Nino Brown, University of Georgia peanut breeder provided an update to 2023 Georgia Peanut Tour attendees on the peanut breeding program at the university. Brown works closely with Bill Branch, peanut breeder at the University of Georgia, as they work to develop new cultivars or varieties of peanuts for growers in Georgia and beyond.
“We look to improve yield and improve profitability,” Brown says. “We do a lot of work improving disease resistance, insect resistance and improving shelling quality characteristics that are important for the growers, the shellers, manufacturers and ultimately the consumer.”
So, Brown and Branch make crosses between cultivars that have a number of good characteristics and then they evaluate the progenies that come out of those crosses. This process takes several years.
“It takes approximately 10 to 12 years from the time we make an initial cross-pollination to the time we have something that is ready for a variety release and then ready to sell to growers,” Brown says.

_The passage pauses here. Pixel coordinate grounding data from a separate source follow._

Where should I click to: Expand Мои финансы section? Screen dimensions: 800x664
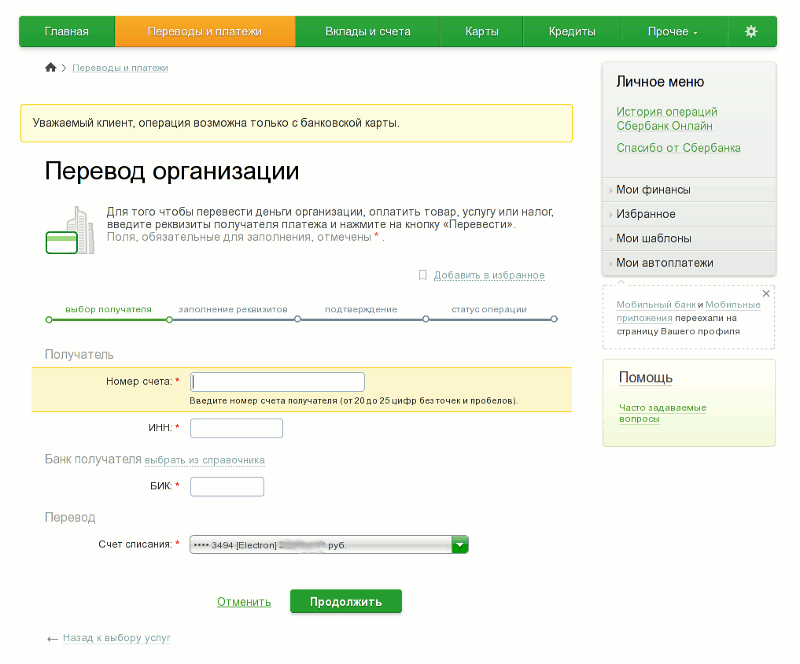653,190
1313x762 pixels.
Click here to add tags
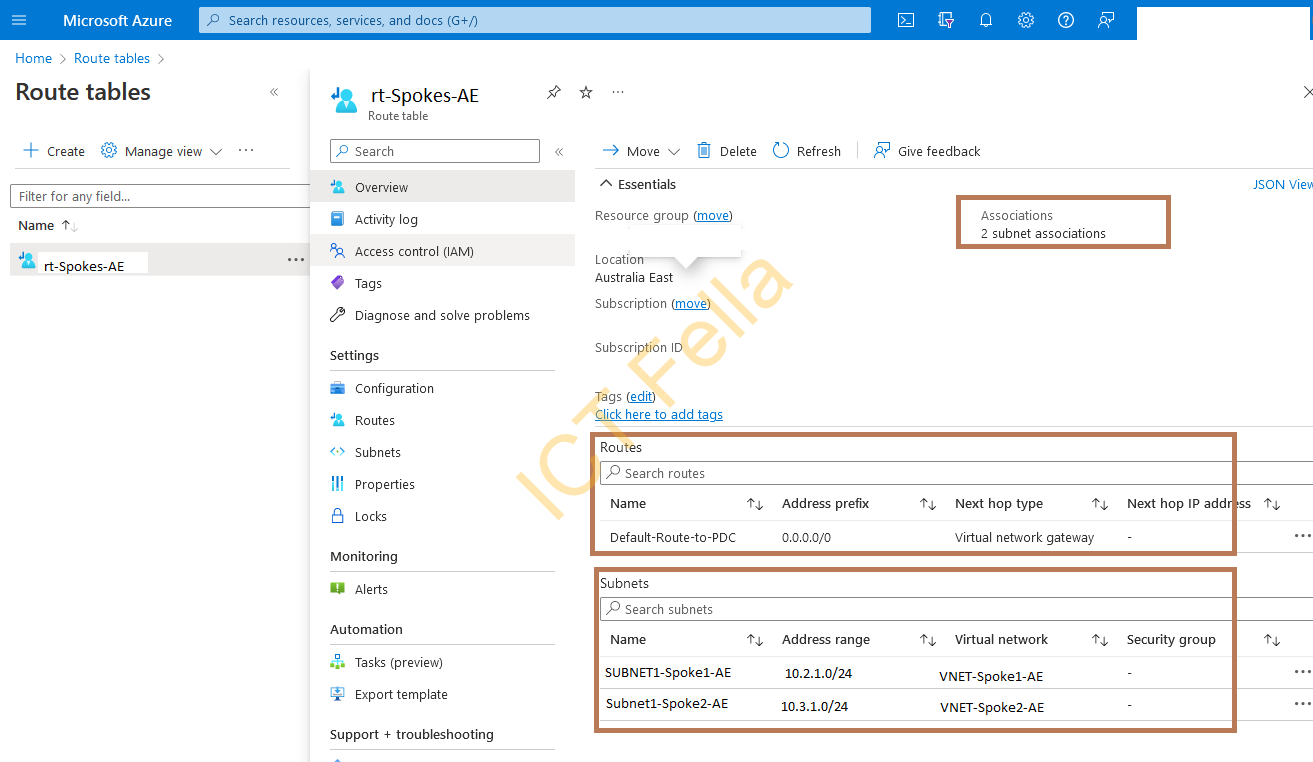(658, 414)
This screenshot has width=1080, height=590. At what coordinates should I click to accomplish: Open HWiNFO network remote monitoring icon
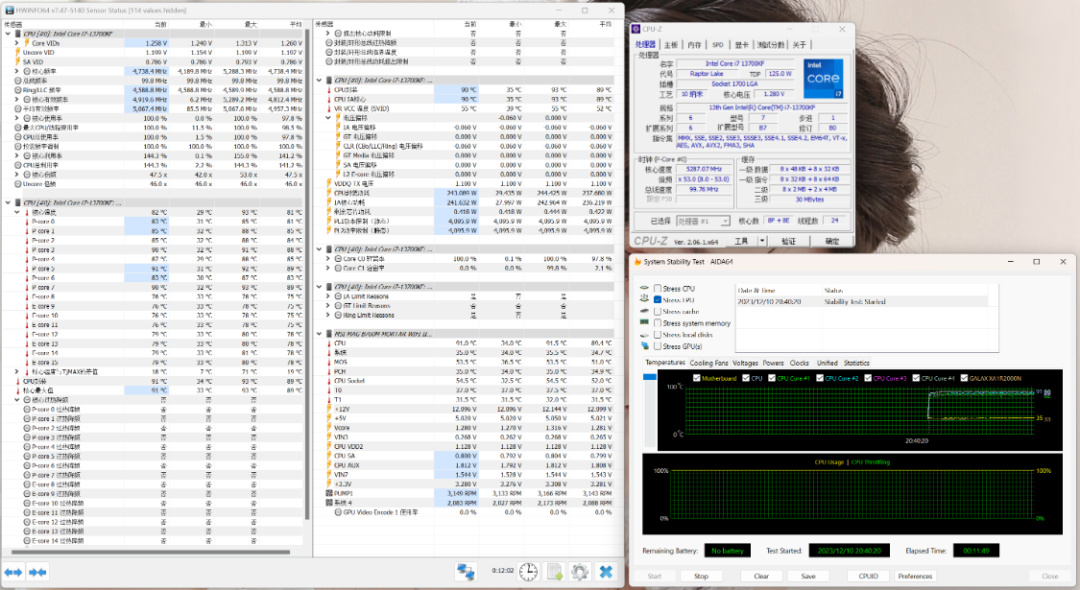(465, 572)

The breeding lines are tested all over the state of Georgia at research farms in Midville, Plains, Attapulgus and Tifton. The new peanut lines are also tested at research and education centers or research farms throughout the peanut growing region where the cultivar could be grown.
“We do that so whenever we release a cultivar to growers, we know that it’s going to perform well in a variety of growing situations and in a number of growing environments that the cultivar may encounter in in South Georgia,” Brown says.